You need to edit this key in your registry. Normal disclaimers apply if you don’t know what you’re doing.
DhcpNodeType should be 8, not 2, to enable broadcast lookups. You can release and then renew ipconfig to pick up the change.
I made a .reg file which I use when I switch LANs if needed.
Ricardo Almeida | 15-Sep-03 at 2:02 pm | Permalink
teste veja
Dave McCandless | 08-Oct-03 at 5:56 pm | Permalink
This was the solution to our problems. We have been trying to get two DELL notebooks (D400 with XP, D500 with W2K) back onto our Windows for Workgroups network with no success. After finally discovering ipconfig /all was returning a Node type of peer-to-peer, this post told us the node type needed to be changed back to hybrid. Seems that having both the wireless and the ethernet card in the same system caused this conflict. Thanks Daniel for the help!

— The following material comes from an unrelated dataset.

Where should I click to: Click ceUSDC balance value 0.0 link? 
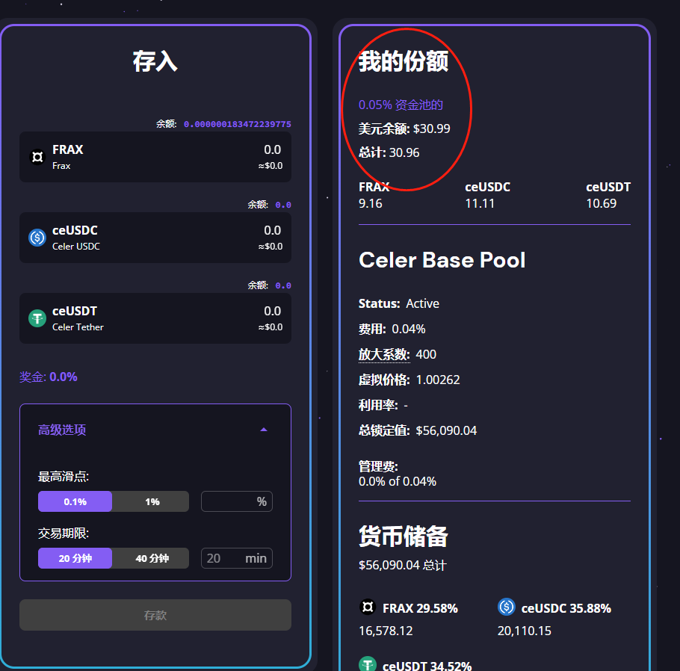point(283,205)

Dave McCandless | 08-Oct-03 at 5:59 pm | Permalink
Forgot to mention that the orginal error was inability to see other clients in the workgroup, only error was the ugly “… might not have permission to use this network resource..”
Ralphy | 12-Dec-03 at 8:51 pm | Permalink
tnx for daz infoz… muahazz hazz :::twitch:::
_-=^Fearsome RAVEN^=-_
jason | 23-Dec-03 at 11:58 am | Permalink
Im having just the opposite problem.
I have hybrid as my node type and I want to enable broadcast. Except my DHCP value is already 8. I tried releasing and renewing but nothing happened.
Im trying to connect a desktop to my citrix metaframe server and its saying it cant find it. I quadruple checked all my settings and the only diff between this system and a working one is the node type.